TASK DETAILS:
Your task is to give the records again exactly. Leave each picture out.

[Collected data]
######

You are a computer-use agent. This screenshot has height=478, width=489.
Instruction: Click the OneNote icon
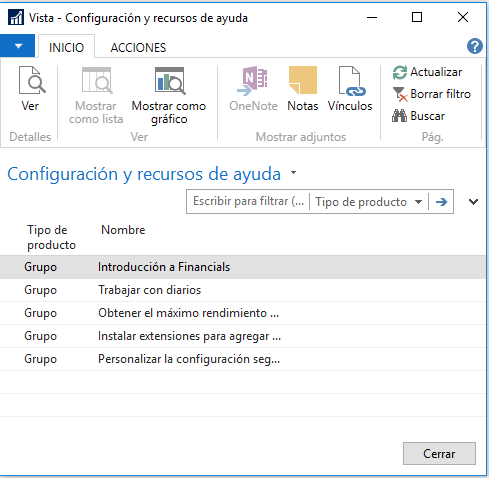point(253,81)
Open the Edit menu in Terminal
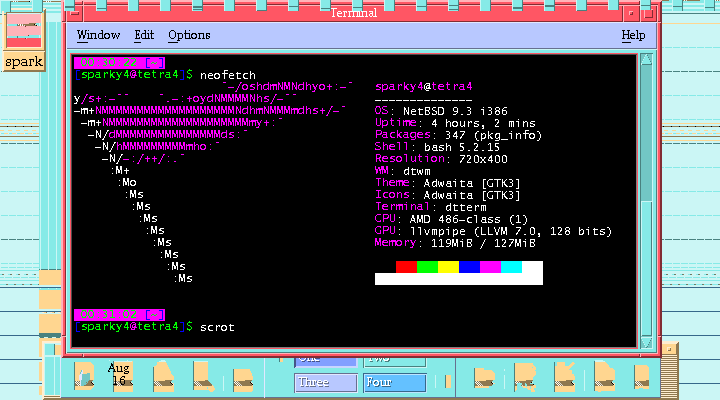The width and height of the screenshot is (720, 400). pos(144,35)

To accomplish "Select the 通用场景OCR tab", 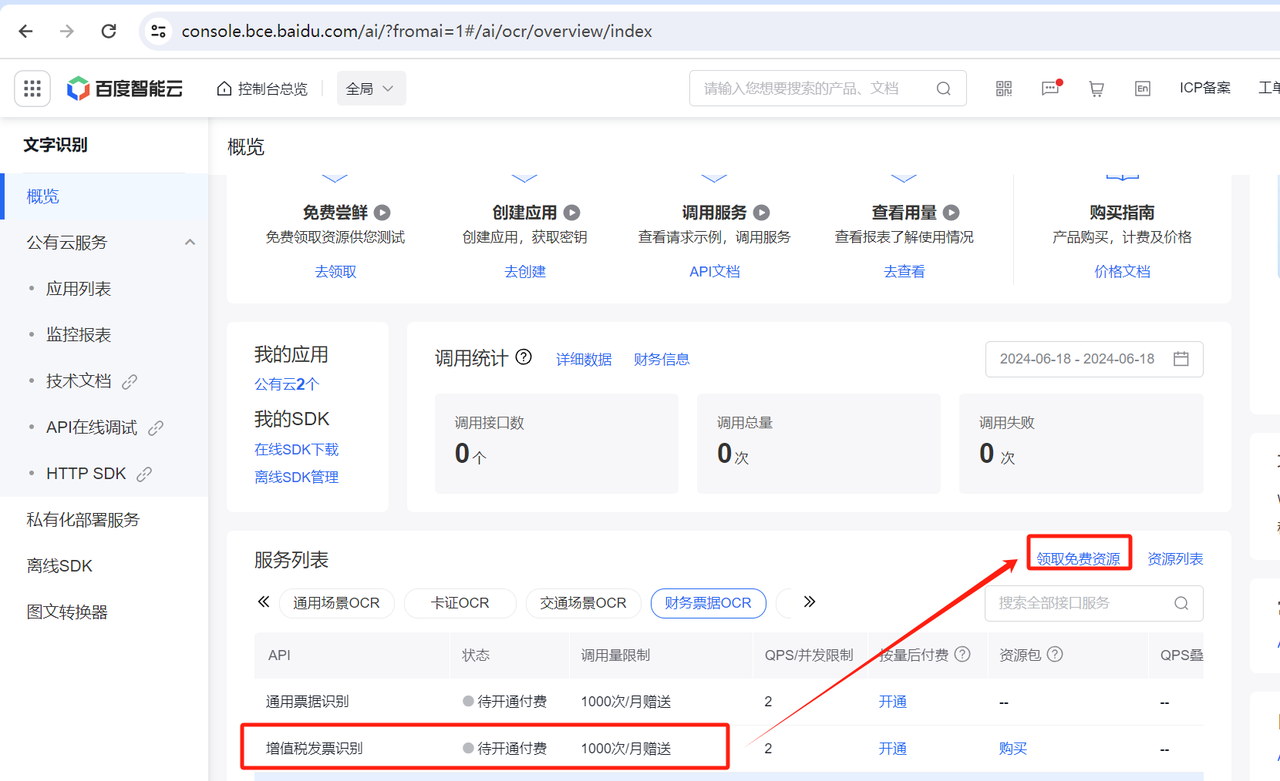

######

WRITTEN ANSWER:
You are a computer-use agent. This screenshot has height=478, width=489.
Instruction: Click the OneNote icon
point(253,81)
Open the Edit menu in Terminal
The width and height of the screenshot is (720, 400). pos(144,35)

To accomplish "Select the 通用场景OCR tab", 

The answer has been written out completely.